Collected data entries
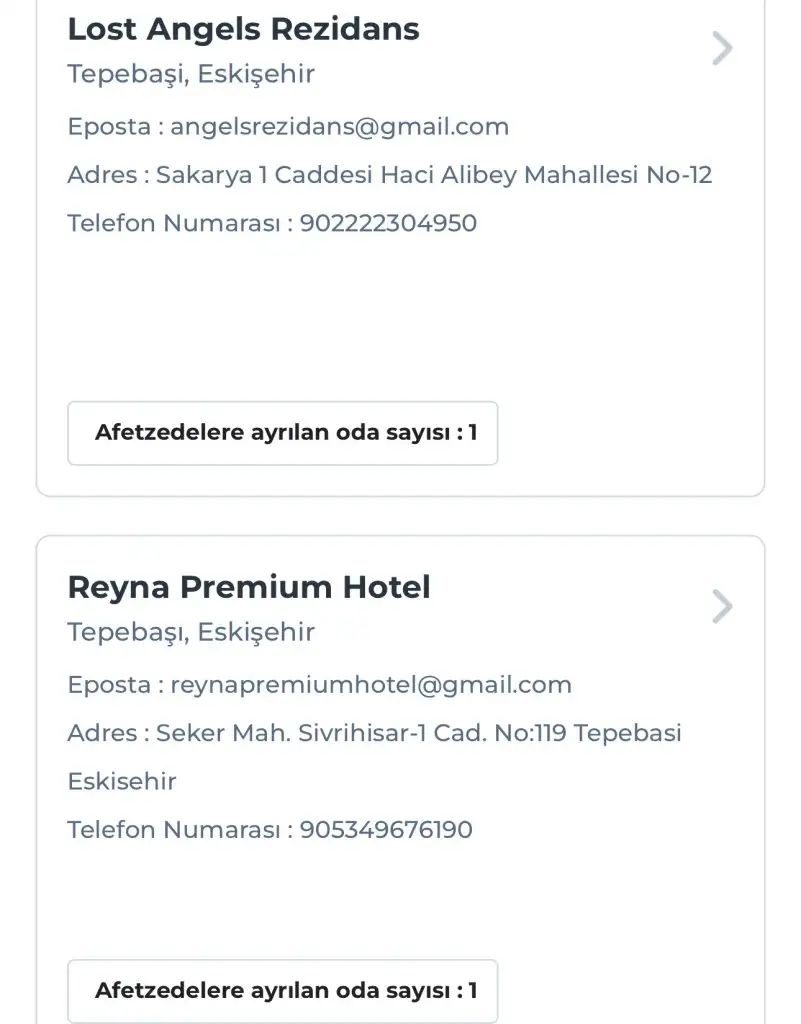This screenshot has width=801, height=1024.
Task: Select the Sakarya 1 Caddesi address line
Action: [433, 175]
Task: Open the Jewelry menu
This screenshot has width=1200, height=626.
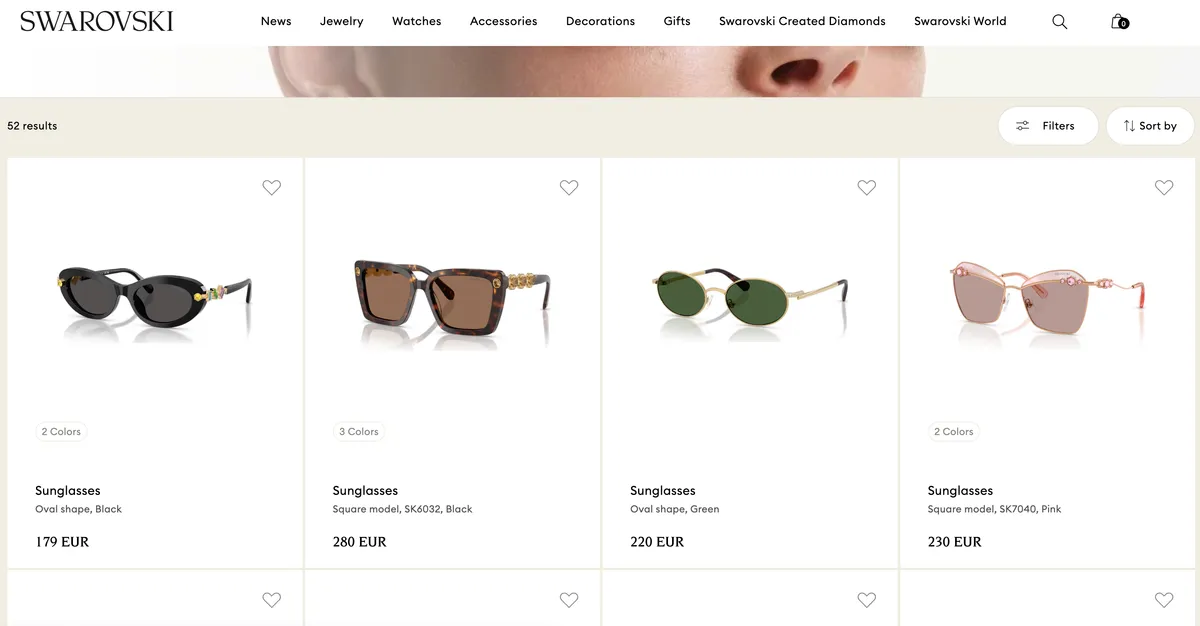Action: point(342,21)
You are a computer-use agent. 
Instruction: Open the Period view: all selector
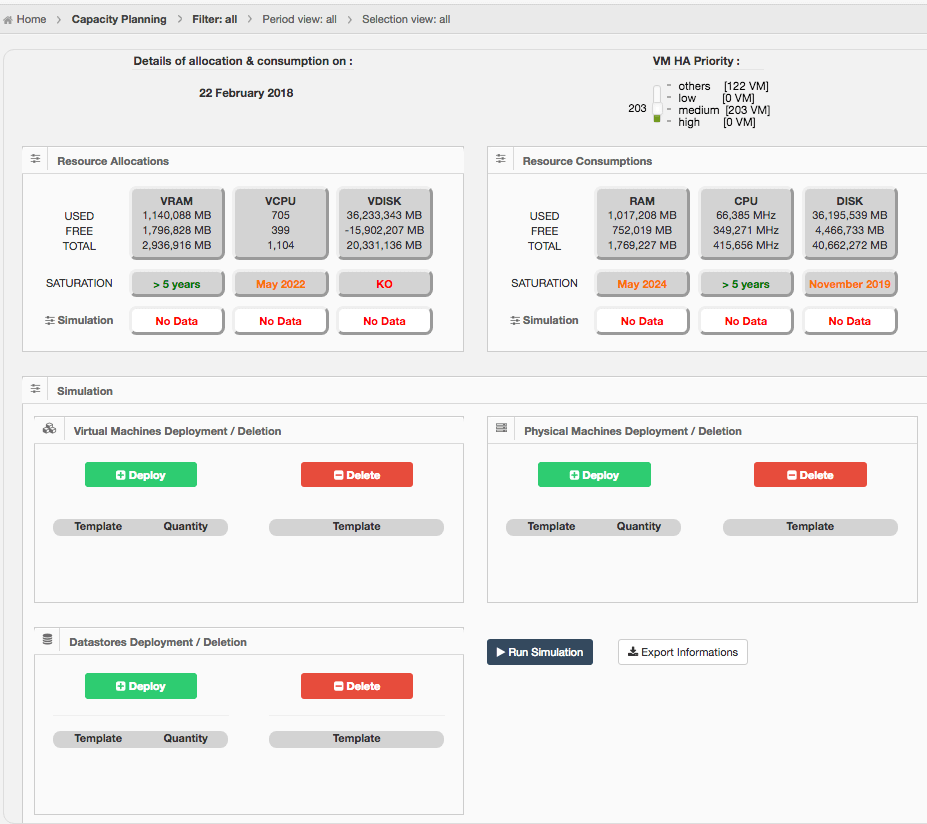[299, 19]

*What you are asked to do*. Copy the lines of the records, beginning where the line containing "Task: Open the Jewelry menu" appears and continuing through the final line, exactly and with no pictures.

*Answer box*.
Task: Open the Jewelry menu
This screenshot has width=1200, height=626.
Action: point(342,21)
You are a computer-use agent. 
Instruction: Open the Period view: all selector
[299, 19]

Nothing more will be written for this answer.